--- TASK TO CARRY OUT ---
Report each line of the records below that holds the word "icon".

--- THE DATA ---
+++

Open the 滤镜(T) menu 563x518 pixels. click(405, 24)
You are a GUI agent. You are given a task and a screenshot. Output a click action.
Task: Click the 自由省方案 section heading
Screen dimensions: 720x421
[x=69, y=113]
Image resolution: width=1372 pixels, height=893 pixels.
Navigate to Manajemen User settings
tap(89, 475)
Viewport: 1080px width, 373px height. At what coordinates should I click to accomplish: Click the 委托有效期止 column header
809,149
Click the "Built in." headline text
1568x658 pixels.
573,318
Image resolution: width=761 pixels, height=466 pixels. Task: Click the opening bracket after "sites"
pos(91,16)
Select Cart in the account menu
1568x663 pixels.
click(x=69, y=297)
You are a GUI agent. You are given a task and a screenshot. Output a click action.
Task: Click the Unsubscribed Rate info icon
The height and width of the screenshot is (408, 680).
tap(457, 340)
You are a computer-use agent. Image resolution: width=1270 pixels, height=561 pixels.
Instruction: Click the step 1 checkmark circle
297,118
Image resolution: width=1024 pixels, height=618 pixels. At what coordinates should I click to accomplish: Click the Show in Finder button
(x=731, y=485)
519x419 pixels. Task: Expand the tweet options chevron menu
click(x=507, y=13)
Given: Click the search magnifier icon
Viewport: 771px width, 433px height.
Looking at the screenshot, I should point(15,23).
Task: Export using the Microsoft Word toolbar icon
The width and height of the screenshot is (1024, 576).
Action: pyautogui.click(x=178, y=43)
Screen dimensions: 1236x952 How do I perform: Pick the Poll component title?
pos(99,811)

+++

--- WORKED SOLUTION ---
Task: Click the Unsubscribed Rate info icon
Given: Click the search magnifier icon
Task: Export using the Microsoft Word toolbar icon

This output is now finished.